LESETEXT —
++++++++
Unter einem wolkenverhangenen Himmel pflügt die Fähre mit 16 Knoten durch die spiegelglatte Nordsee. Mit einem Tiefgang von 2,4 Metern kommt das Schiff auch in flachem Fahrwasser voran. Die MS Ostfriesland ist dank der Renovierung nicht nur leiser, sondern auch wendiger geworden: Die zwei neuen Doppelpropeller kann Ramm von der Brücke aus um 360 Grad drehen.

Auf dem verwaisten Oberdeck pfeift der Wind über die leeren Sitzbänke und mischt sich mit dem Brummen des Motors. Unten, tief im Bauch der MS Ostfriesland, ist es warm, laut und stickig. Das Gas, das hier im Maschinenraum verbrannt wird, ist minus 162 Grad kalt. Vier Generatoren liefern die elektrische Energie für den 4000 PS starken Antrieb. Nach dem Umbau, sagt Ramm, sei das Schiff auf dem neuesten Sicherheitsstand. Geräte, Rohre und Leitungen sind explosionsgeschützt. „Jede Zentralheizung ist gefährlicher“, sagt er. Unter Deck überwacht Ingenieur John Martens mit einem Kollegen die Motoren. Wie der Kapitän mussten sich auch die Männer im Maschinenraum auf die Technik des neuen Antriebs einstellen. Vor allem die Umsetzung der Kraft habe sich geändert, sagt Martens.
++++++++
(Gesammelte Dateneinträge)
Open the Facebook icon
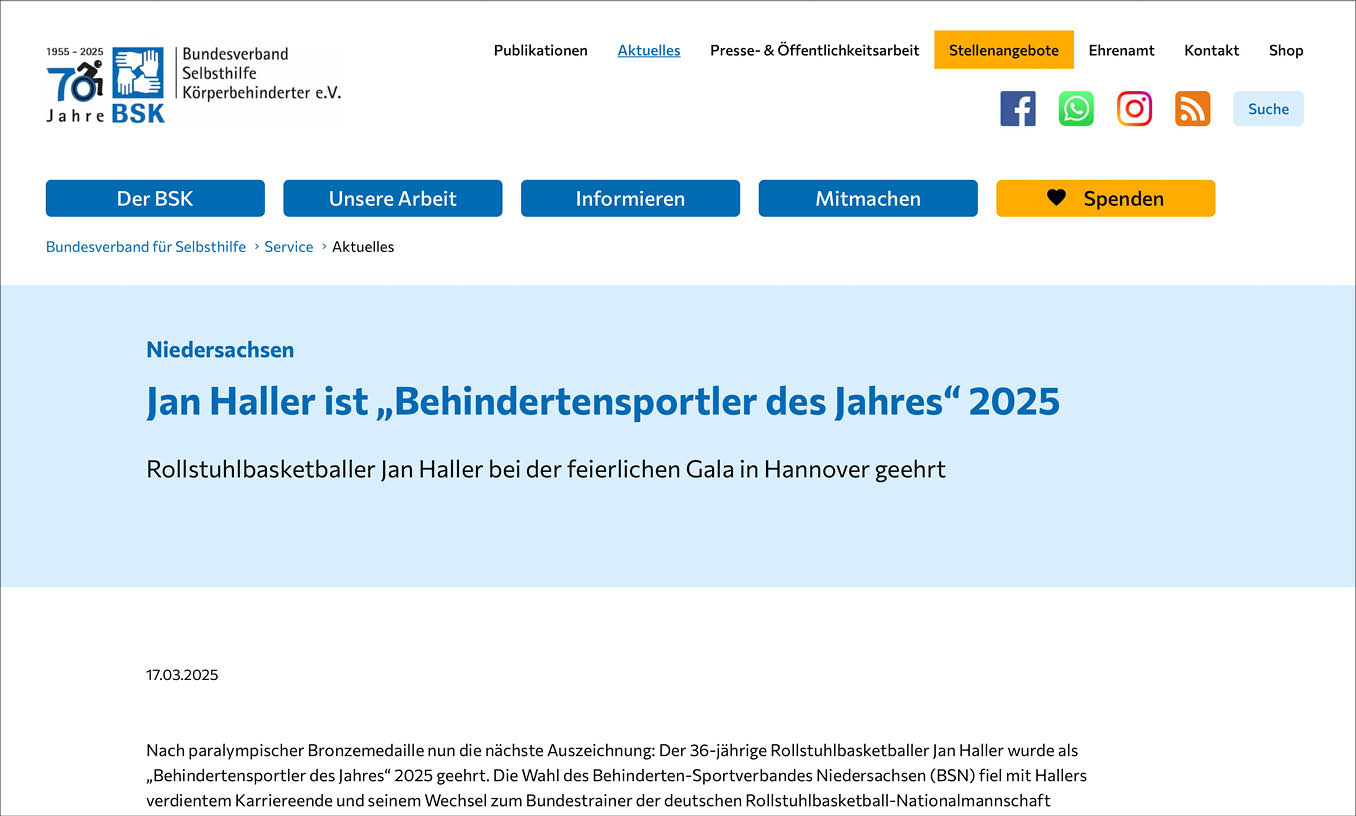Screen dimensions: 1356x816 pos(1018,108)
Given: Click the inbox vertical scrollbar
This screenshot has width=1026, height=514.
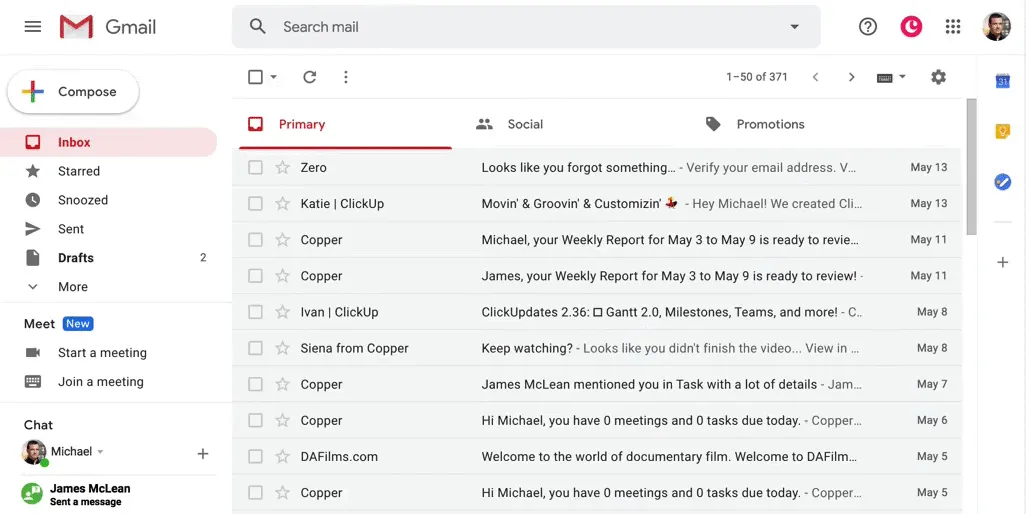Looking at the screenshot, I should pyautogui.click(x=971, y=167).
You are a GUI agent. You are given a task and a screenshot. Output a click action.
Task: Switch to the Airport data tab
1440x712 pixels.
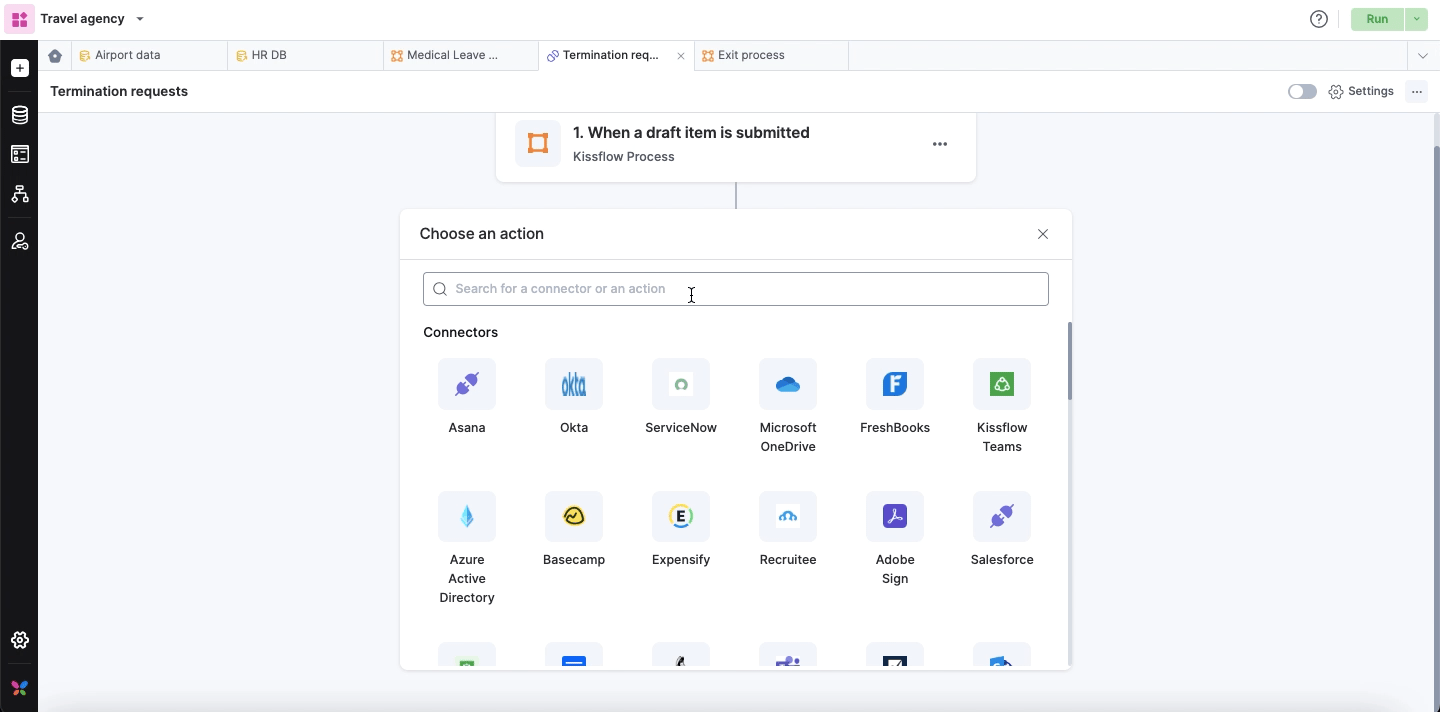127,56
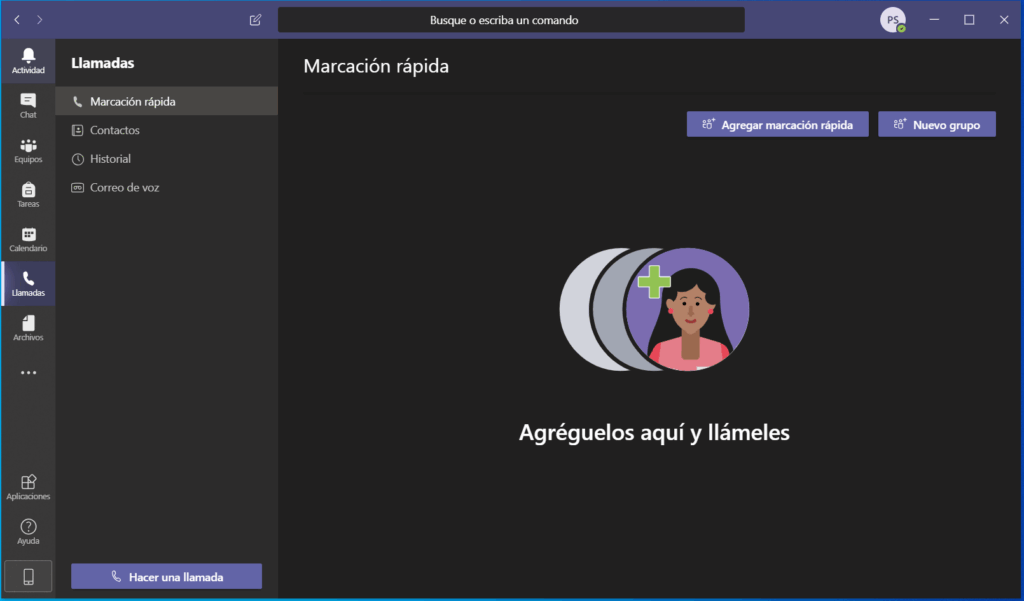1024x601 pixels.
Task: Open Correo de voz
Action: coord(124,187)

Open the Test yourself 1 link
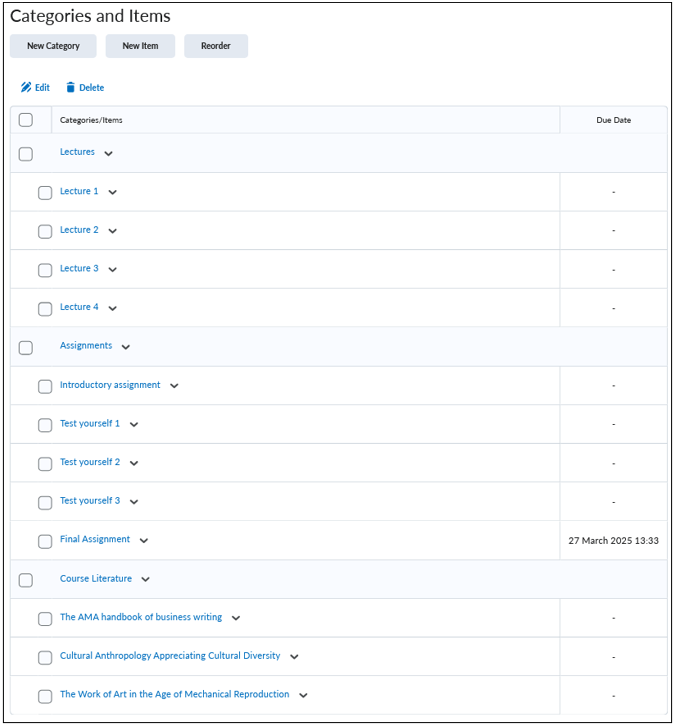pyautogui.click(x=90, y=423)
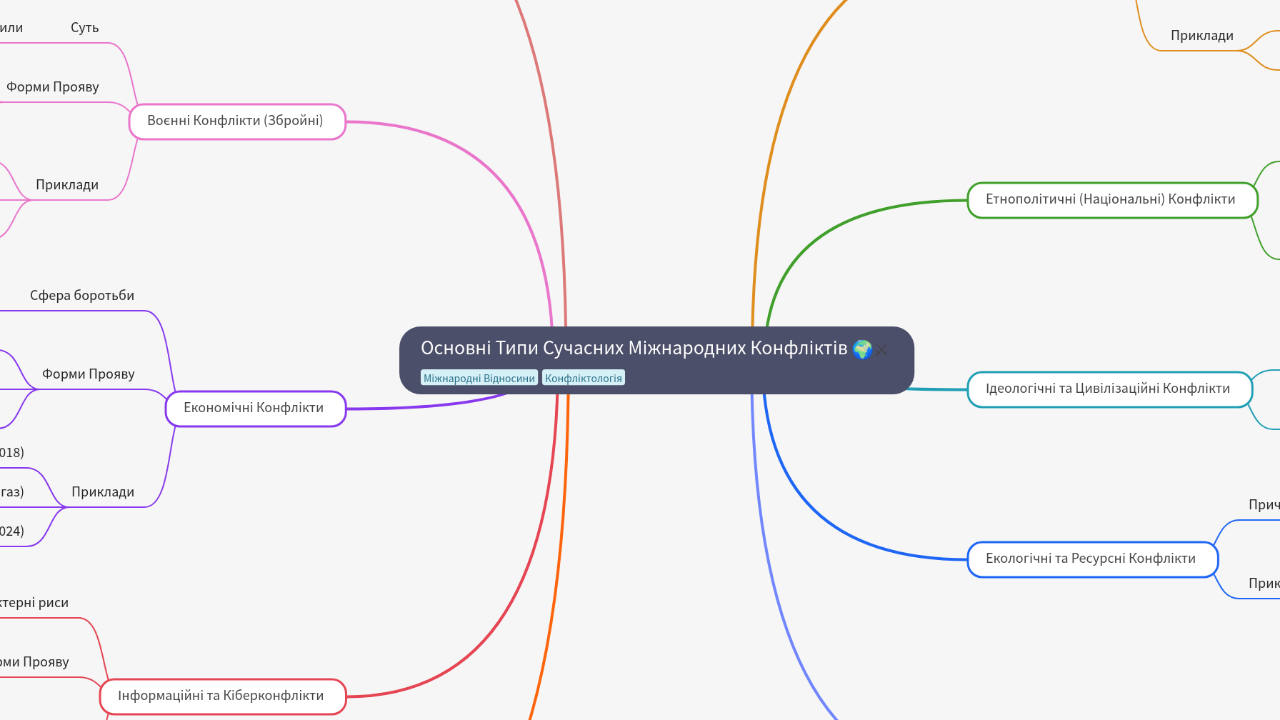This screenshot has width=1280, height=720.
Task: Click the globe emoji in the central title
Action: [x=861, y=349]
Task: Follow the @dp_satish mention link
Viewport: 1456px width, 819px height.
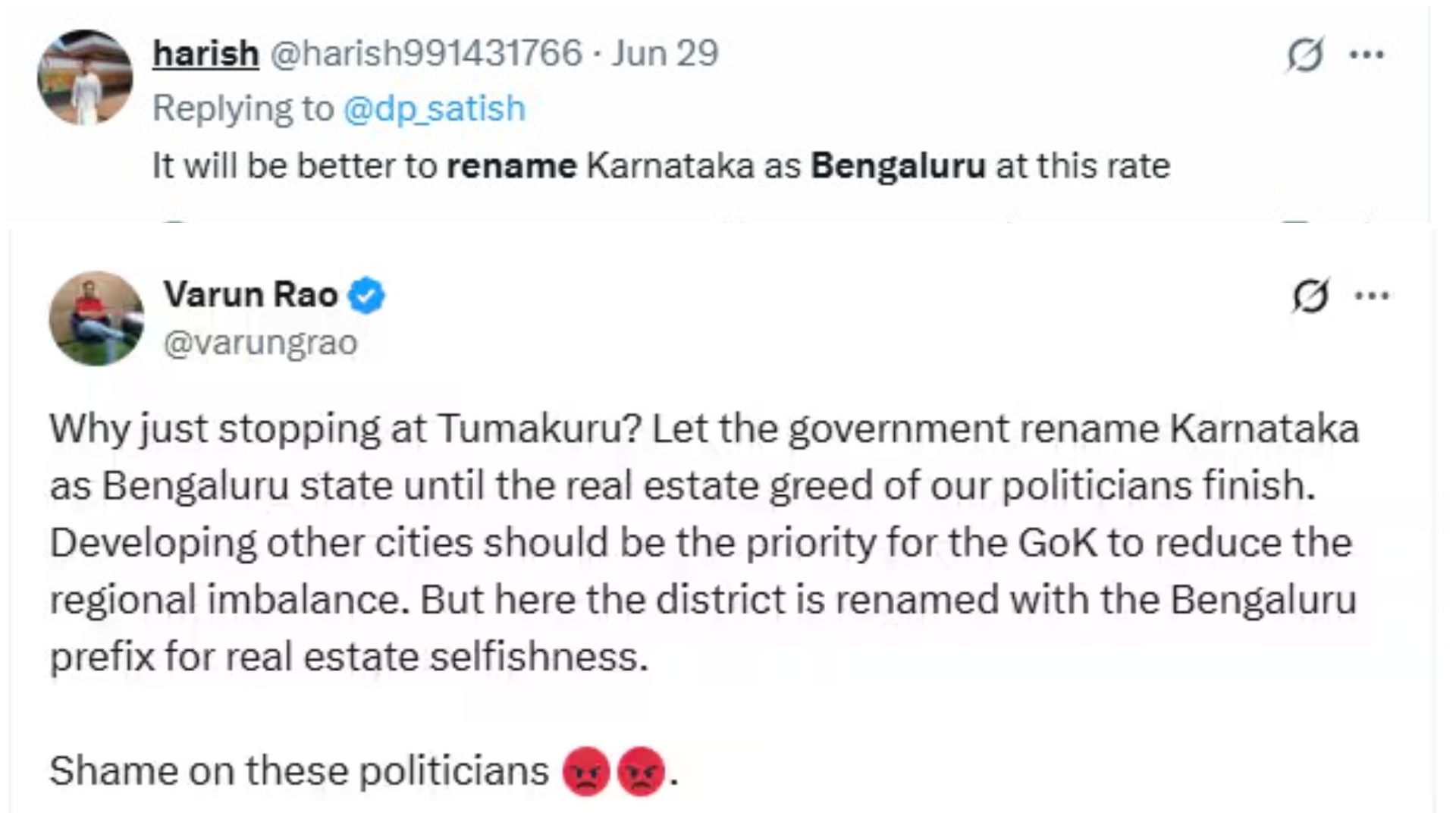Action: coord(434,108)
++++++++
ZU BEARBEITENDE AUFGABEN —
1. Tausche im Text über die Fähre das Wort „wendiger“ gegen „beweglicher“ aus. Gib dazu den Abschnitt zwischen „Unter einem wolkenverhangenen“ und „360 Grad drehen.“ einschließlich dieser Wörter wieder.
2. Schreibe den Text über die Fähre weiter und setze nach seinem letzten Satz ein.

LÖSUNGEN DER AUFGABEN —
1.
Unter einem wolkenverhangenen Himmel pflügt die Fähre mit 16 Knoten durch die spiegelglatte Nordsee. Mit einem Tiefgang von 2,4 Metern kommt das Schiff auch in flachem Fahrwasser voran. Die MS Ostfriesland ist dank der Renovierung nicht nur leiser, sondern auch beweglicher geworden: Die zwei neuen Doppelpropeller kann Ramm von der Brücke aus um 360 Grad drehen.

2.
Über eine schmale Eisentreppe geht es zurück auf die Brücke. Hier hat Ramm die Hände in den Hosentaschen vergraben. Das Schiff hält dank Autopilot automatisch den Kurs. Gemächlich rauscht das Schiff über das Wasser. Wenn der Kapitän aus Nordenham nach seinem Werdegang gefragt wird, dann leuchten seine Augen. Bernd Ramm kommt aus einer echten Seefahrer-Familie.

Schon der Großvater seines Großvaters ist zur See gefahren. Ramm heuerte mit 16 Jahren als Deckjunge auf einem Frachter an. Später studierte er bei der Bundesmarine und fuhr als Mechaniker, Steuermann und Kapitän über die Weltmeere. Geschichten kann Ramm aus jedem Hafen erzählen: Auf der Eisbahn in Abidjan ist er Schlittschuh gelaufen, in Nigeria musste Ramm seinen mit Autoteilen beladenen Kahn gegen Einbrecher verteidigen und sich am Ende auf der Brücke verschanzen.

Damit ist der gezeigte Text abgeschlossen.